• 09.09.2016Seite Drucken

ULG Global Citizenship Education

Vom 28. August bis 2. September 2016 fand das zweite Seminar des Universitätslehrgangs Global Citizenship Education auf der Friedensburg Schlaining im Burgenland statt.



ULG Global Citizenship Education, Seminar 2

Sozialwissenschaftliche Grundlagen und Konzepte und Methoden von Global Citizenship Education standen im Mittelpunkt einer sehr arbeitsintensiven Woche. Zu Beginn wurden in 3 Vorträgen die sozialwissenschaftlichen Grundlagen von Global Citizenship bzw Global Citizenship Education vertiefend bearbeitet. Mit seinem Vortrag zur Vielfachkrise des globalen Kapitalismus spannte Dr. Andreas Novy, Institutsvorstand am Institute for Multi-Level Governance and Development an der WU Wien, den Bogen breit auf. Dr.

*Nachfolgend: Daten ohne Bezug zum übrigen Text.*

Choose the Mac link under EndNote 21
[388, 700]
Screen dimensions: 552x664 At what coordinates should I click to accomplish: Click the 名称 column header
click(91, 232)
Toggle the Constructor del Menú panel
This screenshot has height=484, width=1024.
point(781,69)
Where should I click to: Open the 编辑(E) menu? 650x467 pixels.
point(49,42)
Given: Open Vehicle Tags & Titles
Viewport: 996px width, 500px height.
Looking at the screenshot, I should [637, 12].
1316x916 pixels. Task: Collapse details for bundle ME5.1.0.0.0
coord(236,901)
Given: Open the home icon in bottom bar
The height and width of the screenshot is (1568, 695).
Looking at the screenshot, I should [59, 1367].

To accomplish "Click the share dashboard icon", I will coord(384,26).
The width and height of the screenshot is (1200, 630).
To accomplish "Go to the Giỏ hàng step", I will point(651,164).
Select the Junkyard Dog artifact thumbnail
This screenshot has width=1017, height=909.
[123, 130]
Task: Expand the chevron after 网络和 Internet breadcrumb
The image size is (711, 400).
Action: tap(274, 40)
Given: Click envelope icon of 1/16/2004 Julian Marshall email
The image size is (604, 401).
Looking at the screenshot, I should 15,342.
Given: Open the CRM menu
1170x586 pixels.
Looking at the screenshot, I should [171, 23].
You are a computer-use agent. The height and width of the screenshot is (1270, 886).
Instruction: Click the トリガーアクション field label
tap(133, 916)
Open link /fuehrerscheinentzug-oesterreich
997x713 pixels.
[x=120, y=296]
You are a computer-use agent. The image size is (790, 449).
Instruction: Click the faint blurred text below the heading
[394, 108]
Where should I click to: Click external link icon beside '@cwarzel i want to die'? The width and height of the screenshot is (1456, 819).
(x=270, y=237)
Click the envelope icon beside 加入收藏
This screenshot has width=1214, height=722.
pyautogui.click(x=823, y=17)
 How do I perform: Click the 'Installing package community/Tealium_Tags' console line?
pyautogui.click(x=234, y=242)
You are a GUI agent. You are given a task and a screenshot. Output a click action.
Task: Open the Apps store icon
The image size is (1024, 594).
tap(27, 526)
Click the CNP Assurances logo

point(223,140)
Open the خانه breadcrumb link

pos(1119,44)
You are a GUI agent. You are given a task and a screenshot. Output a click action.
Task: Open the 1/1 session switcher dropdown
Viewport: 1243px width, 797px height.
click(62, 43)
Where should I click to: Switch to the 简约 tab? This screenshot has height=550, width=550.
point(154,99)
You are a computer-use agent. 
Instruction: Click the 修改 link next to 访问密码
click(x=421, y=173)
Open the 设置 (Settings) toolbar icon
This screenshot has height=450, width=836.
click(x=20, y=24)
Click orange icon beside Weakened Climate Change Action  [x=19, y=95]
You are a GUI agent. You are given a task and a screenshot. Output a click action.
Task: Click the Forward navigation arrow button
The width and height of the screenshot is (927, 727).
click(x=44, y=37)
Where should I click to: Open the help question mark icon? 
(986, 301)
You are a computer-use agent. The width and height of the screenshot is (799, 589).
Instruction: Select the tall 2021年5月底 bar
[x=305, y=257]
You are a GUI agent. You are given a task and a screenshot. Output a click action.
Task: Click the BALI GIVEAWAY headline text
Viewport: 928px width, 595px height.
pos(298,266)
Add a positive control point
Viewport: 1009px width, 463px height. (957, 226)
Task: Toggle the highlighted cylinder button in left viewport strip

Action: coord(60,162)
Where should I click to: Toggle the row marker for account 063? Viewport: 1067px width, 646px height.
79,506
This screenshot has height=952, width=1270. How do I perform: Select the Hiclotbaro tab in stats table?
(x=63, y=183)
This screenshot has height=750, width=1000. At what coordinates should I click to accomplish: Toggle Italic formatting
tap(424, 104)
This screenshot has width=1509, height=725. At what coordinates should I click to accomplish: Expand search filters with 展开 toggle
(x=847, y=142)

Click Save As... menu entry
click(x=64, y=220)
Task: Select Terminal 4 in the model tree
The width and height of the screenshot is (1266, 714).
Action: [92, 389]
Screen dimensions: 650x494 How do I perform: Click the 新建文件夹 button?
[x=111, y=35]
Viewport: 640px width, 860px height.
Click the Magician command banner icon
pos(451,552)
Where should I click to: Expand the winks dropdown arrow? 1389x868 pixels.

Rainer Bauböck, Prof. für soziale und politische Theorie am Europäischen Hochschulinstitut in Florenz, widmete sich in seinem Vortrag der Frage von Citizenship, Demokratie und Menschenrechte. Dr. Nikita Dhawan, dzt Professorin am Institut für Politikwissenschaft an der Universität Innsbruck und anerkannte Expertin für Postkolonialismus, gab eine Einführung in diesen Themenbereich. Nikita Dhawan und Rainer Bauböck standen den Teilnehmenden in Workshops für eine vertiefende Diskussionen zur Verfügung.

Zwei weitere Tage waren den methodischen Zugängen zu Global Citizenship Education gewidmet: Die Friedensforscherin Hanne Birckenbach stellte einen Ansatz vor, den man als Friedens- statt Sicherheitslogik bezeichnen kann. Elina Marmer gab eine Einführung in rassismuskritische Bildung und stellte den Rassismuskritischen Leitfaden für die Bildungsarbeit vor, den eine ExpertInnengruppe in Deutschland erarbeitet hat. Heidi Grobbauer setzte sich mit der Frage auseinander, was globales Denken eigentlich bedeutet und welche Zugänge sich dazu entwickelt haben bzw. welche Fragen sich in diesem Kontext stellen. Am Schluss des Seminars wurde mit der Vorbereitung der Studienreise begonnen, die im April 2017 nach Griechenland führen wird. Die Soziologin Lisa Mittendrein, die sich in ihrer Diplomarbeit mit Solidarökonomie am Beispiel der griechischen Krise beschäftigt hat, erläuterte die Wirtschafts- und Finanzkrise und deren sozioökonomische Folgen in Griechenland. Sie widmete sich außerdem der Frage solidarischer Projekte und Initiativen, die auch ein Schwerpunkt der Studienreise sein werden.